By: Herbert Lörch, Regional Vice President, Western Europe
The forced and immediate shift to remote working which happened almost overnight in March 2020 will be without doubt, one of the most significant and long-lasting impacts of the Covid-19 pandemic.
Any belief that this was to be a short-term necessity has over time, proven to be illusionary. Governments not just here in the UK but across the world, have responded to waves of the pandemic by opening, closing and reopening economies in repeated fashion. Even now with a large percentage of the UK population vaccinated, a large proportion of UK employees are still expected to work from home in what is now being termed a ‘hybrid model’.
Some of the best-known names in the UK have already announced plans for introducing more hybrid models of working. These include insurance giant Aviva, with 16,000 employees, and accountancy firms BDA and KPMG both reporting a move to more flexible, hybrid working methods. Investment firm JP Morgan and the recruiter Michael Page allowed workers back in the office in late March, but none have reopened at full capacity. In the case of WPP the BBC has reported that it has reopened its UK offices at 30% capacity, and that figure is expected to rise to 50% as the summer progresses.
As a result of this move to a new way of working, demand for office space is also declining and businesses are choosing to restructure the very way they work by focusing on their estates. Capita has closed 49 out of 294 of its offices since the start of the pandemic while one of the Big Four, Deloitte has closed offices at Gatwick, Liverpool, Nottingham and Southampton.
Permanent remote working is now being considered by both employers and employees who would not have even considered this back in 2019. The World Economic Forum’s latest Future of Jobs Report, published in October 2020, states that 44 per cent of workers can conduct their work remotely, so this is a very real dynamic taking place now.
Further, here in the UK, in a September 2020 poll of more than 2,000 office workers conducted by the British Council for Offices, found that nearly half of respondents said that they intended to work from home some of the time going well into 2021, and this was at a time when another national lockdown was viewed as a mere fantasy.
These are seismic changes – office space reductions combined with new flexible ways of working and employee expectation that this is the ‘new normal’ – are leading to firms having to re-evaluate not just where they work, but how they work.
Central to this is a desire to ensure that this shift towards flexible working does not negatively impact productivity, collaboration or company culture. There is a body of research that has shown that people can be as productive, if not more so, when working from home. But for employers there is the very real issue. The practical and operational advantages of an entire workforce working from home could be diminished.

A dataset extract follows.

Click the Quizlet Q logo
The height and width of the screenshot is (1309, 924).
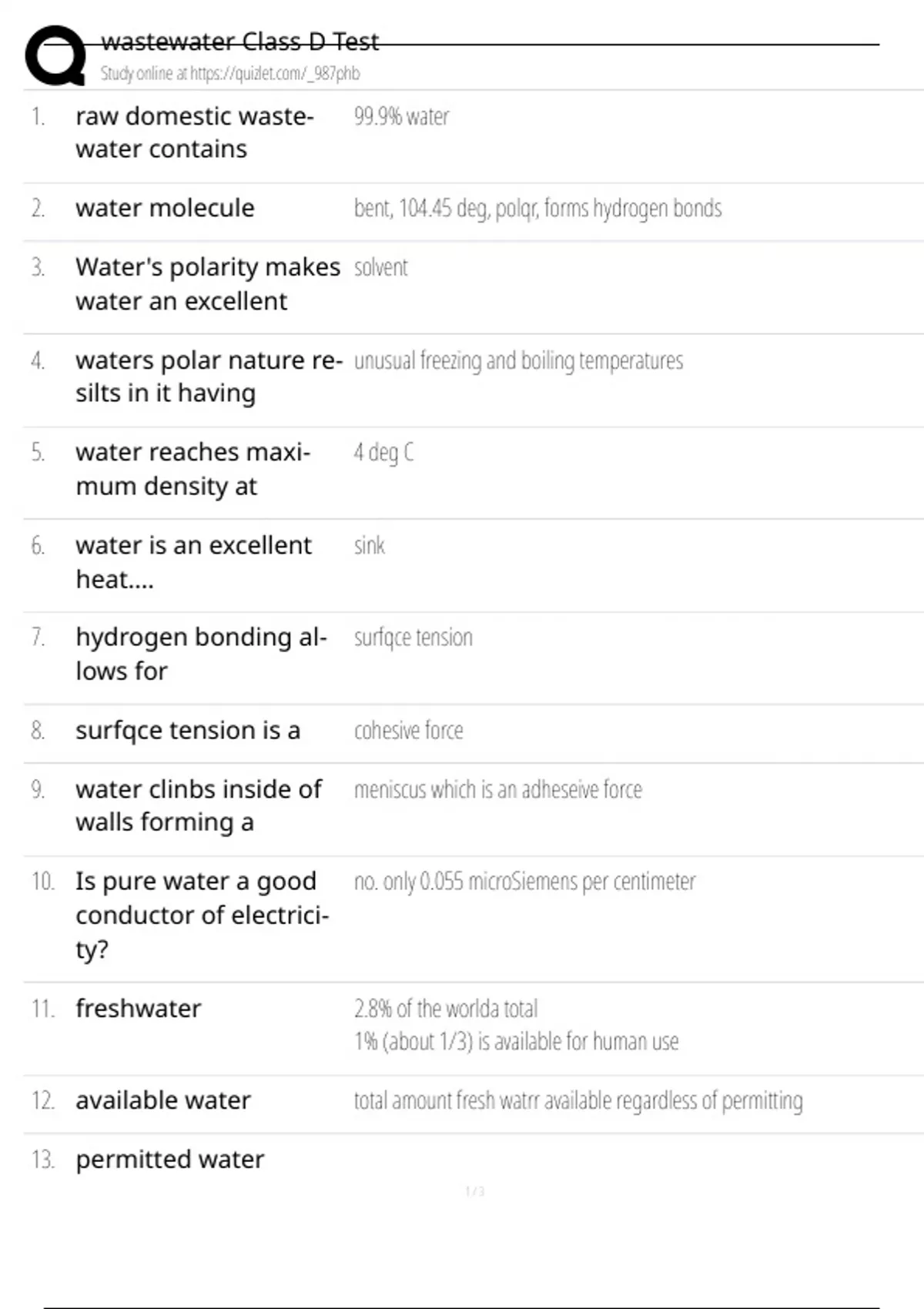pos(55,55)
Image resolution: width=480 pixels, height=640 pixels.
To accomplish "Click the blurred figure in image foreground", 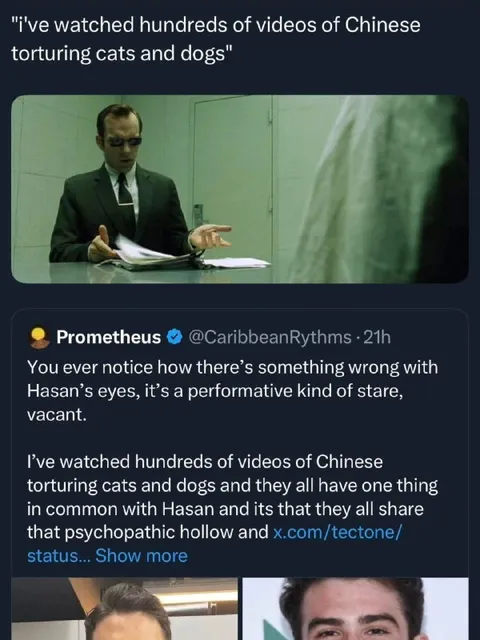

If organisations are going to prepare for the new normal of flexible work environments, the solution is to develop a well-formed, intelligent information management strategy — one that promotes a collaborative and productive working environment while adhering to governance, compliance and security protocols.
So, what can companies do now to prepare a strategy for the new normal of remote work? What should they be putting focus on in developing that strategy? Below are a few key considerations:
Information Access and Workflow Automation
Most businesses live and breathe documents, files, and information; it’s the lifeblood of a streamlined, productive and efficient organisation. Arguably, the most important tenet of a flexible work strategy is that knowledge workers should be able to access and manage information from any device and any physical location, no matter where that information is stored — in a CRM, ERP, shared drives, network folders.
Not only should staff be able to access information, but the same processes and workflows that govern their work should be in place in a flexible work environment.
Avoiding Shadow IT
Shadow IT is where individuals incorporate technology solutions on their own, apart from the prying eyes of the IT department. For example, one individual may decide they’re going to use Dropbox for cloud storage, while others decide on Google Drive and yet others are using Box. This creates two types of sprawl — content sprawl and SaaS sprawl — both despised by IT departments, not just for the inconvenience, but for the risk it poses to established governance and security protocols. An umbrella strategy should account for a unified document management system.
Bring Your Own Device (BYOD) and rogue endpoint applications can put information security at risk. Many companies are using an array of technology to help allay those risks — company-sanctioned hardware, VPN connections, and a secure enterprise information management platform.
The result of this shift to flexible working is that employers now need to be thinking now about how they are going to respond to employee expectations of new working patterns.
Government guidance which requires people to work remotely will not be around forever. As so many employees have indicated a preference for remote working at least part of the time going forward, employers need to consider carefully how best to remain an employer of choice and stay competitive.
The solution is an intelligent information management platform and the key principles that underpin a solid flexible work strategy are already there. All you have to do to work remotely is grab your laptop and go.
All the information, files and documents they need are a couple clicks away, from any device. It’s this concept of anytime, anywhere access to company information — with a built-in information security framework — that truly sets the stage for remote working, giving staffers the same experience as they would at the office.
And by doing that, companies can ensure continuity, productivity, and efficiency of their remote workforce.